_YOUR OBJECTIVE:_
Reproduce word for word the line holding "Instruction: Click the" and all lines after it in the data, through the end, leaving out pictures.

*** DATA SHOWN Section Begins ***

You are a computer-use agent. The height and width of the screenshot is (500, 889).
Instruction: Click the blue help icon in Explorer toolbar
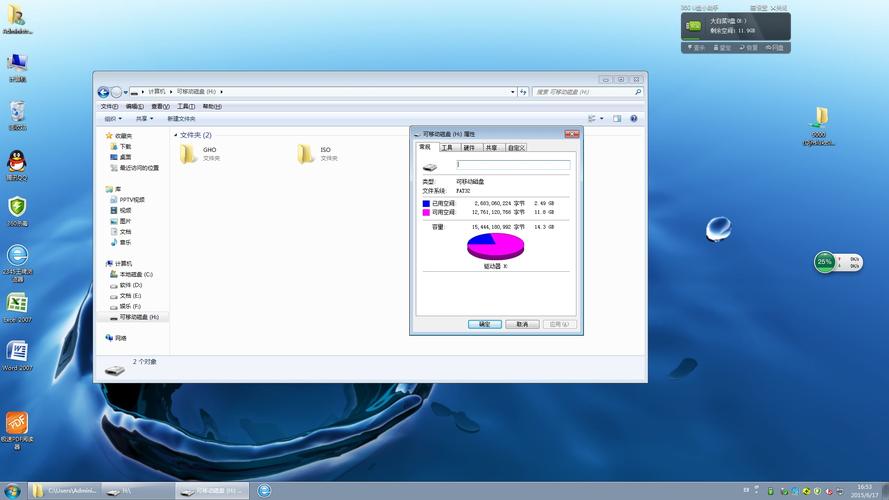click(634, 118)
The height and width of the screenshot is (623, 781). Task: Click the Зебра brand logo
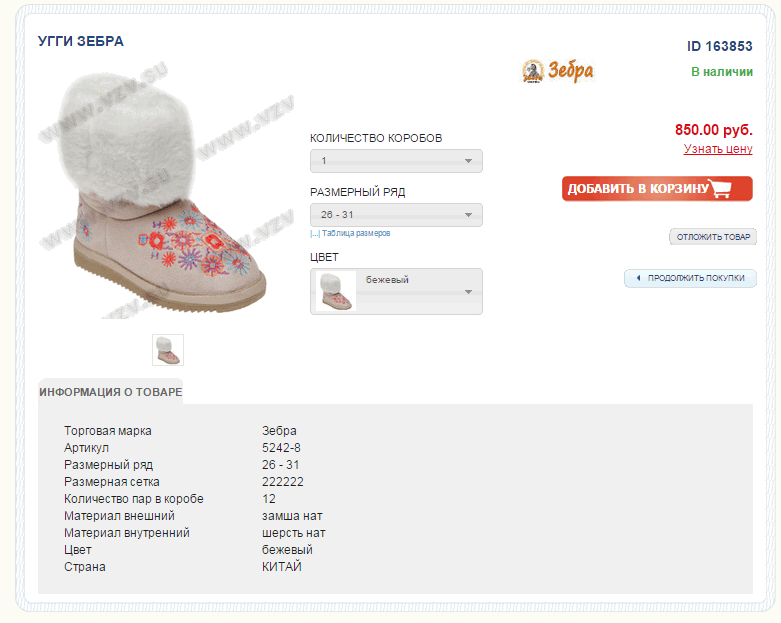point(558,71)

*** DATA SHOWN Section Ends ***

_TASK RESULT:_
Instruction: Click the blue help icon in Explorer toolbar
click(634, 118)
The height and width of the screenshot is (623, 781). Task: Click the Зебра brand logo
point(558,71)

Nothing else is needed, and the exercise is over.